EMR cluster failed to provision - Amazon EMR

EMR cluster failed to provision

There are several reasons why an Amazon EMR cluster may fail to start. Here are a few ways to diagnose the issue.

Check EMR provisioning logs

Amazon EMR uses Puppet to install and configure applications on a cluster. Looking at the logs will provide details as to if there are any errors during the provisioning phase of a cluster. The logs are accessible on cluster or S3 if logs are configured to be pushed to S3.

The logs are stored in /var/log/provision-node/apps-phase/0/{UUID}/puppet.log on the disk and s3://<LOG LOCATION>/<CLUSTER ID>/node/<EC2 INSTANCE ID>/provision-node/apps-phase/0/{UUID}/puppet.log.gz.

Common Error Messages

Error message Cause

Puppet (err): Systemd start for emr-record-server failed! journalctl log for emr-record-server:

EMR Record Server failed to start. See EMR Record Server logs below.

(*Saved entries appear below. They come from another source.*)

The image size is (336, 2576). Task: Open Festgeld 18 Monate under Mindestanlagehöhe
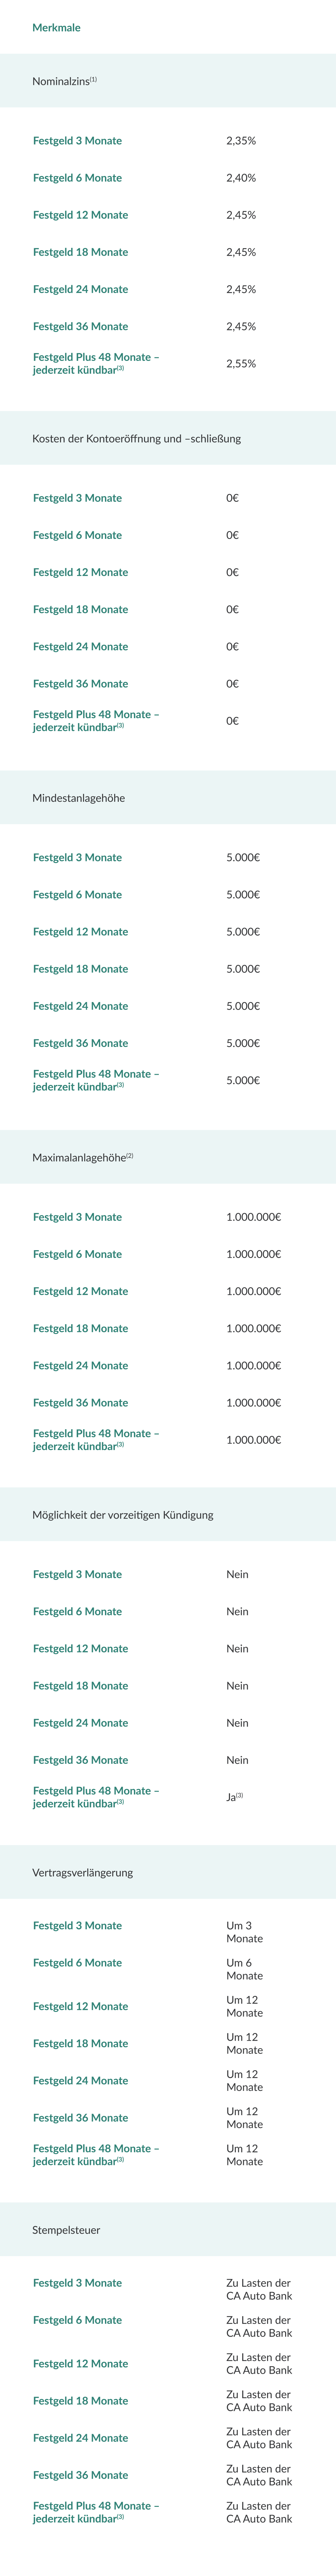pos(80,969)
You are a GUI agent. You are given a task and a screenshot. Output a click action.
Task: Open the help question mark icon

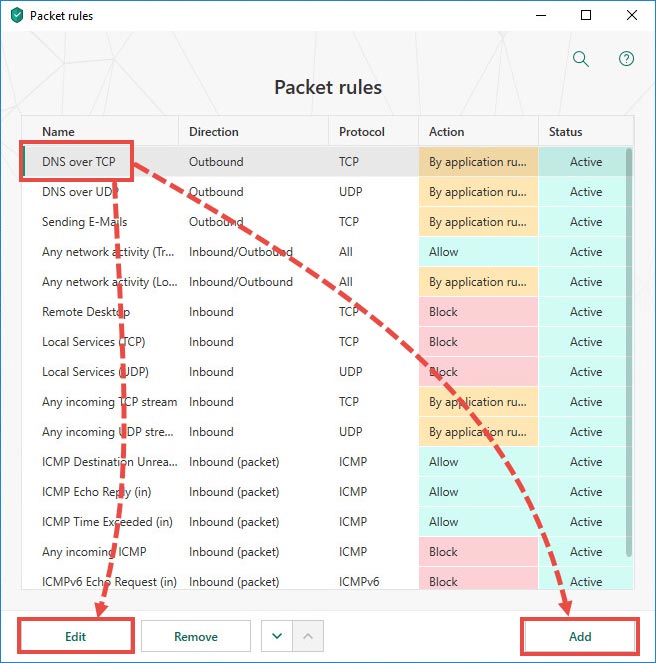pos(626,59)
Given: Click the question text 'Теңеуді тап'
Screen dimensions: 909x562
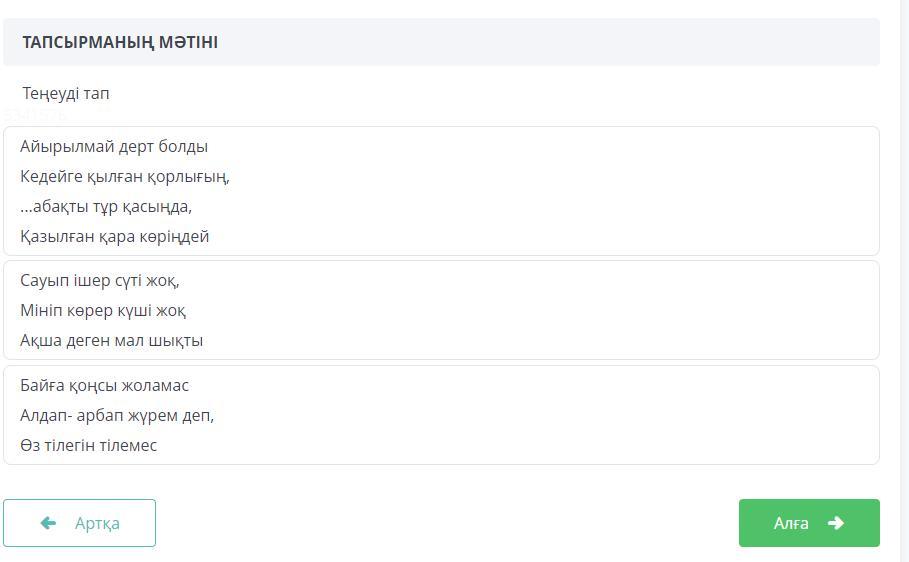Looking at the screenshot, I should pos(66,93).

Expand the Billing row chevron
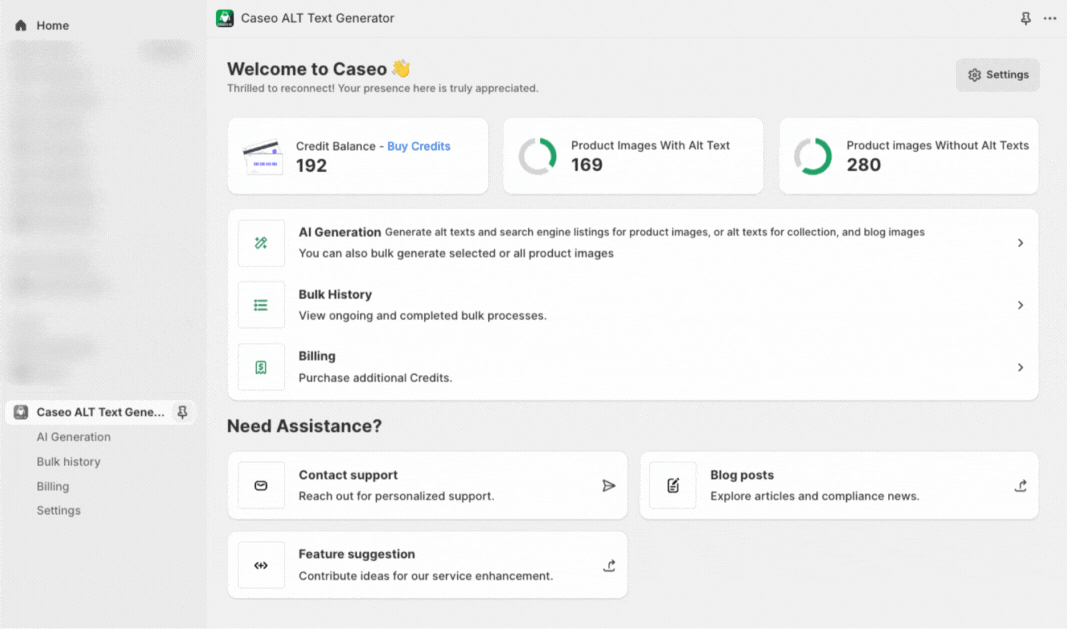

Puppet (err): Systemd start for emr-record-server failed! journalctl log for emrsecretagent:

EMR Secret Agent failed to start. See Check Secret Agent logs below.

/Stage[main]/Ranger_plugins::Ranger_hive_plugin/Ranger_plugins::Prepare_two_way_tls[configure 2-way TLS in Hive plugin]/Exec[create keystore and truststore for Ranger Hive plugin]/returns (notice): 140408606197664:error:0906D06C:PEM routines:PEM_read_bio:no start line:pem_lib.c:707:Expecting: ANY PRIVATE KEY

The private TLS certificate in Secret Manager for the Apache Ranger plugin certificate is not in the correct format or is not a private certificate. See TLS certificates for certificate formats.

/Stage[main]/Ranger_plugins::Ranger_s3_plugin/Ranger_plugins::Prepare_two_way_tls[configure 2-way TLS in Ranger s3 plugin]/Exec[create keystore and truststore for Ranger amazon-emr-s3 plugin]/returns (notice): An error occurred (AccessDeniedException) when calling the GetSecretValue operation: User: arn:aws:sts::XXXXXXXXXXX:assumed-role/EMR_EC2_DefaultRole/i-XXXXXXXXXXXX is not authorized to perform: secretsmanager:GetSecretValue on resource: arn:aws:secretsmanager:us-east-1:XXXXXXXXXX:secret:AdminServer-XXXXX

The EC2 Instance profile role does not have the correct permissions to retrieve the TLS certificates from Secrets Agent.

Check SecretAgent logs

Secret Agent logs are located at /emr/secretagent/log/ on an EMR node, or in the s3://<LOG LOCATION>/<CLUSTER ID>/node/<EC2 INSTANCE ID>/daemons/secretagent/ directory in S3.

Common Error Messages

Error message Cause

Exception in thread "main" com.amazonaws.services.securitytoken.model.AWSSecurityTokenServiceException: User: arn:aws:sts::XXXXXXXXXXXX:assumed-role/EMR_EC2_DefaultRole/i-XXXXXXXXXXXXXXX is not authorized to perform: sts:AssumeRole on resource: arn:aws:iam::XXXXXXXXXXXX:role/*RangerPluginDataAccessRole* (Service: AWSSecurityTokenService; Status Code: 403; Error Code: AccessDenied; Request ID: XXXXXXXX-XXXX-XXXX-XXXX-XXXXXXXXXXXX; Proxy: null)

The above exception means that the EMR EC2 instance profile role does not have permissions to assume the role RangerPluginDataAccessRole. See IAM roles for native integration with Apache Ranger.

ERROR qtp54617902-149: Web App Exception Occurred

javax.ws.rs.NotAllowedException: HTTP 405 Method Not Allowed

These errors can be safely ignored.

Check Record Server Logs (for SparkSQL)

EMR Record Server logs are available at /var/log/emr-record-server/ on an EMR node, or they can be found in the s3://<LOG LOCATION>/<CLUSTER ID>/node/<EC2 INSTANCE ID>/daemons/emr-record-server/ directory in S3.

Common Error Messages

Error message Cause

InstanceMetadataServiceResourceFetcher:105 - [] Fail to retrieve token com.amazonaws.SdkClientException: Failed to connect to service endpoint

The EMR SecretAgent failed to come up or is having an issue. Inspect the SecretAgent logs for errors and the puppet script to determine if there were any provisioning errors.